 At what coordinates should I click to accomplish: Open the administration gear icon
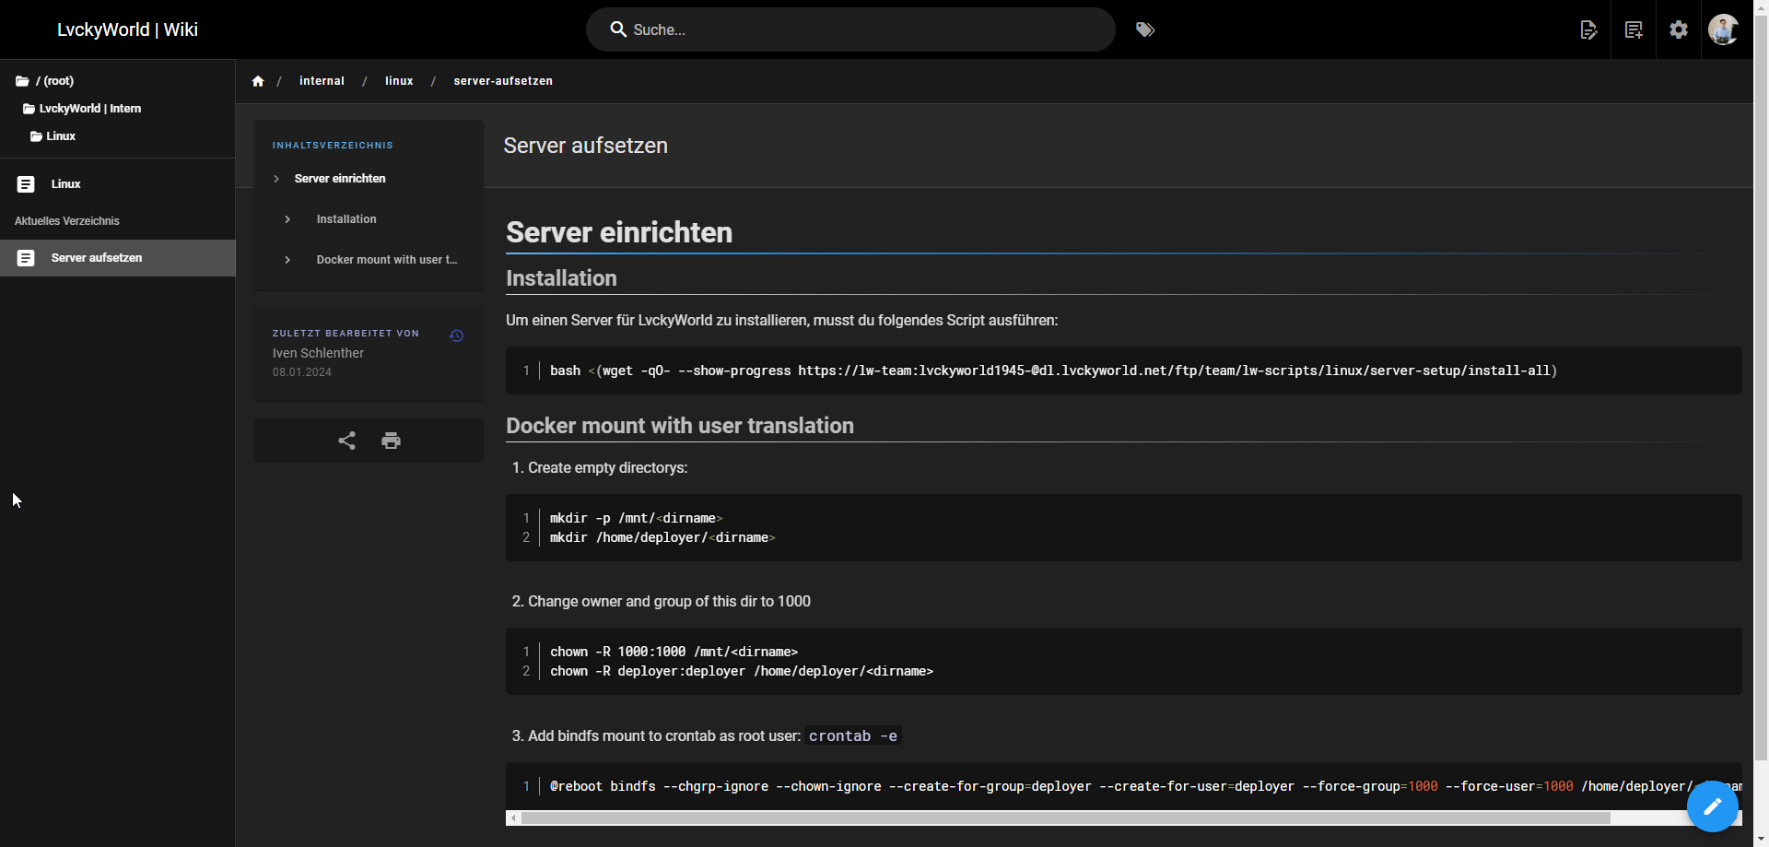(x=1679, y=29)

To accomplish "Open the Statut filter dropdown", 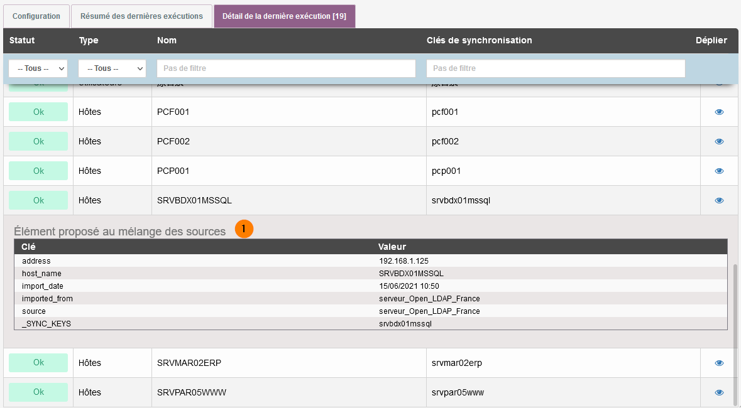I will pos(38,68).
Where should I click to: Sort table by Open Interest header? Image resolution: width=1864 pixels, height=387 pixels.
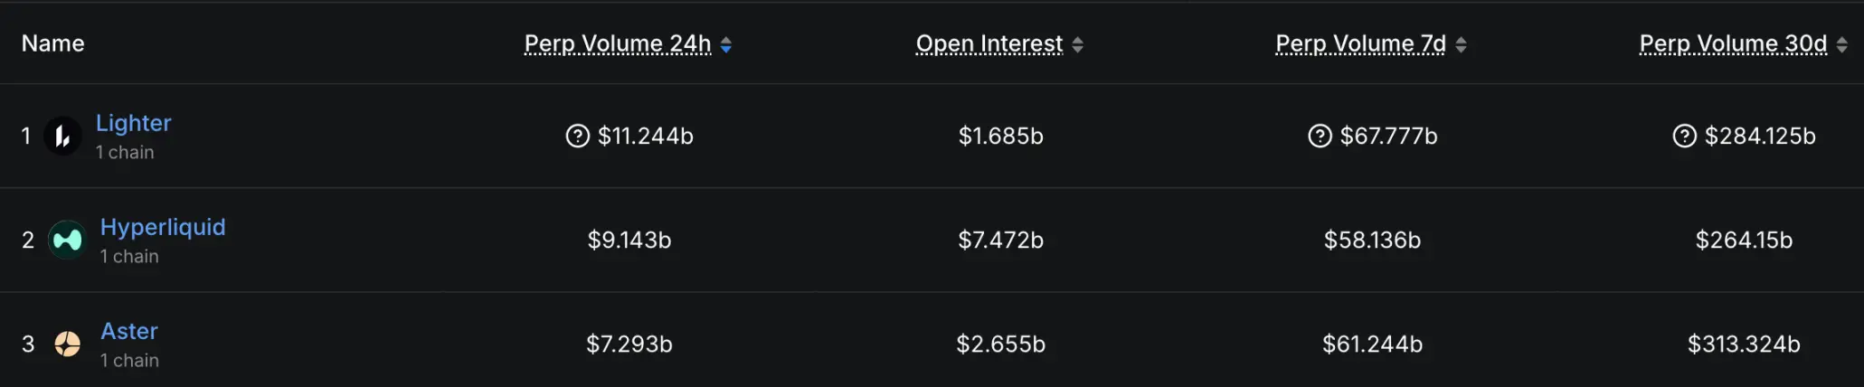pyautogui.click(x=989, y=43)
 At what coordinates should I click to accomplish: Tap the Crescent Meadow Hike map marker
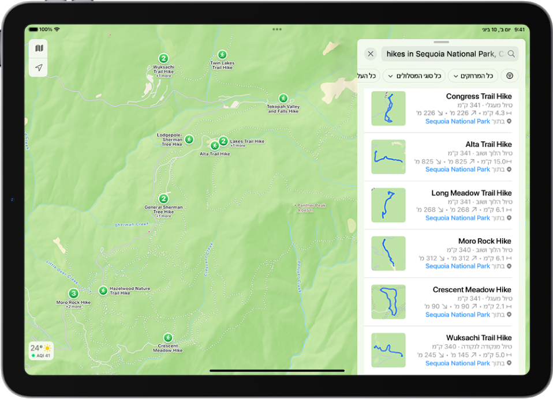pos(167,337)
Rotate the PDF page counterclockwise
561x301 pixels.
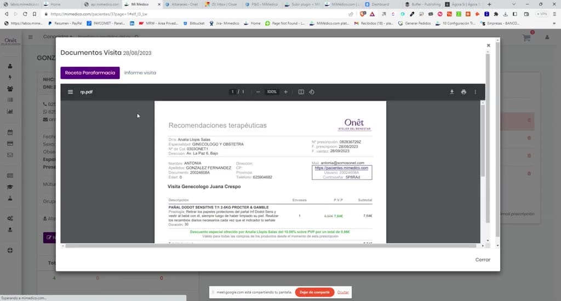pyautogui.click(x=312, y=92)
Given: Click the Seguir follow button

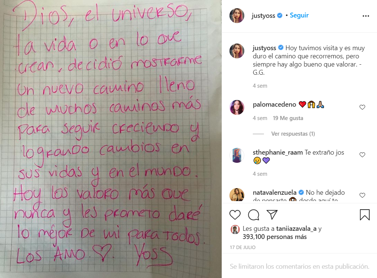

_ _ _ _

Aim of the task
Restate word for word the lines that begin at the one containing "At what coordinates should I click to accomplish: Tap" and end with the final line of the records. Pictures stay out.

Response to this exercise
 At what coordinates should I click to accomplish: Tap the Crescent Meadow Hike map marker
pos(167,337)
Rotate the PDF page counterclockwise
561x301 pixels.
pyautogui.click(x=312, y=92)
Given: Click the Seguir follow button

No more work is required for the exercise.